> [EXERCISE AIM]
Scale the coordinates in the answers by 1.3, rounding to whole numbers with halves rounded up, and rewrite only the lines from the one containing "Task: Select the Right plane item" up to and including the one containing "Action: pos(101,232)", requests included. Omit the pictures from your answer.

> [DATASET CONTENT]
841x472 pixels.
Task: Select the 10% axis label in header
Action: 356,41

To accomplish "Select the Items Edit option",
...
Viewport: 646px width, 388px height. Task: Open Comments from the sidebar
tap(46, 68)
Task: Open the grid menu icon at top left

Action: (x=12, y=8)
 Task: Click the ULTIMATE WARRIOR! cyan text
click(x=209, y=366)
==
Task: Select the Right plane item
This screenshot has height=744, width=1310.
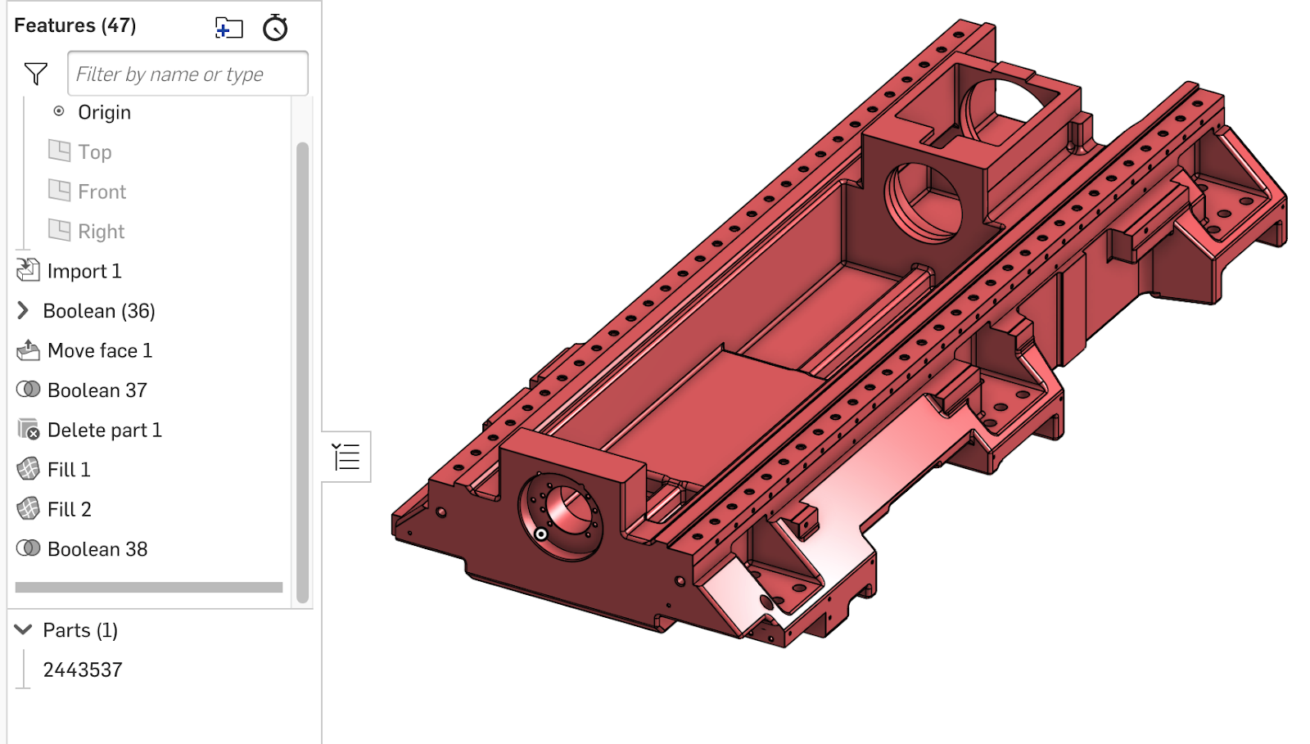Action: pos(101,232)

> [OUTPUT BELOW]
Task: Select the Right plane item
This screenshot has height=744, width=1310.
Action: pos(131,302)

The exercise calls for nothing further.